Start of Block

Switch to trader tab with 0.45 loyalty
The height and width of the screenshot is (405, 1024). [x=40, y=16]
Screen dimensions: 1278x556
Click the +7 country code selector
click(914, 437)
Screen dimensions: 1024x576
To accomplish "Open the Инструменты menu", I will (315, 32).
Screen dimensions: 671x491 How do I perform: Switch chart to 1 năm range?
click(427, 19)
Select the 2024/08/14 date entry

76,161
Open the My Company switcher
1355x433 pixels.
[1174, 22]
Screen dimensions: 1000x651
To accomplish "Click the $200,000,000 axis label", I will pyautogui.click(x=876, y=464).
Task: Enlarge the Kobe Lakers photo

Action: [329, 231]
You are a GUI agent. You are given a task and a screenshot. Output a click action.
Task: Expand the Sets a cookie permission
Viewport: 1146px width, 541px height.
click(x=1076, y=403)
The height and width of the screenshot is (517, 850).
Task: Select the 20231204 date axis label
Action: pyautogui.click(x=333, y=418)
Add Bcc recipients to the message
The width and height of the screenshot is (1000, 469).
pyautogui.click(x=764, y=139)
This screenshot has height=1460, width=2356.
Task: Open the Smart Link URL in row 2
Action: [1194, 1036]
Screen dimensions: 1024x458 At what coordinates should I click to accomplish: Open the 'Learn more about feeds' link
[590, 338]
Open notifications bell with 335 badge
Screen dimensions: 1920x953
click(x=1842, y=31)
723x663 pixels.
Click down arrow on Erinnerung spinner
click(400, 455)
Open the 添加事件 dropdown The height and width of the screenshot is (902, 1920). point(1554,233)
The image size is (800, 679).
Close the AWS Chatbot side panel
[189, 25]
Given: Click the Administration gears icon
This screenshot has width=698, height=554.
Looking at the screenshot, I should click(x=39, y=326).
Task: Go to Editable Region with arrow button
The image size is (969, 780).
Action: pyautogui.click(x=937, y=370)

End of Block

Each record is to be restated word for word.

Switch to trader tab with 0.45 loyalty
The height and width of the screenshot is (405, 1024). [x=40, y=16]
Screen dimensions: 1278x556
Click the +7 country code selector
click(914, 437)
Screen dimensions: 1024x576
To accomplish "Open the Инструменты menu", I will (315, 32).
Screen dimensions: 671x491 How do I perform: Switch chart to 1 năm range?
click(427, 19)
Select the 2024/08/14 date entry

76,161
Open the My Company switcher
1355x433 pixels.
[1174, 22]
Screen dimensions: 1000x651
To accomplish "Click the $200,000,000 axis label", I will pyautogui.click(x=876, y=464).
Task: Enlarge the Kobe Lakers photo

Action: [329, 231]
You are a GUI agent. You are given a task and a screenshot. Output a click action.
Task: Expand the Sets a cookie permission
Viewport: 1146px width, 541px height.
click(x=1076, y=403)
The height and width of the screenshot is (517, 850).
Task: Select the 20231204 date axis label
Action: pyautogui.click(x=333, y=418)
Add Bcc recipients to the message
The width and height of the screenshot is (1000, 469).
pyautogui.click(x=764, y=139)
This screenshot has height=1460, width=2356.
Task: Open the Smart Link URL in row 2
Action: [1194, 1036]
Screen dimensions: 1024x458 At what coordinates should I click to accomplish: Open the 'Learn more about feeds' link
[590, 338]
Open notifications bell with 335 badge
Screen dimensions: 1920x953
click(x=1842, y=31)
723x663 pixels.
Click down arrow on Erinnerung spinner
click(400, 455)
Open the 添加事件 dropdown The height and width of the screenshot is (902, 1920). point(1554,233)
The image size is (800, 679).
Close the AWS Chatbot side panel
[189, 25]
Given: Click the Administration gears icon
This screenshot has width=698, height=554.
Looking at the screenshot, I should click(x=39, y=326).
Task: Go to Editable Region with arrow button
The image size is (969, 780).
Action: pyautogui.click(x=937, y=370)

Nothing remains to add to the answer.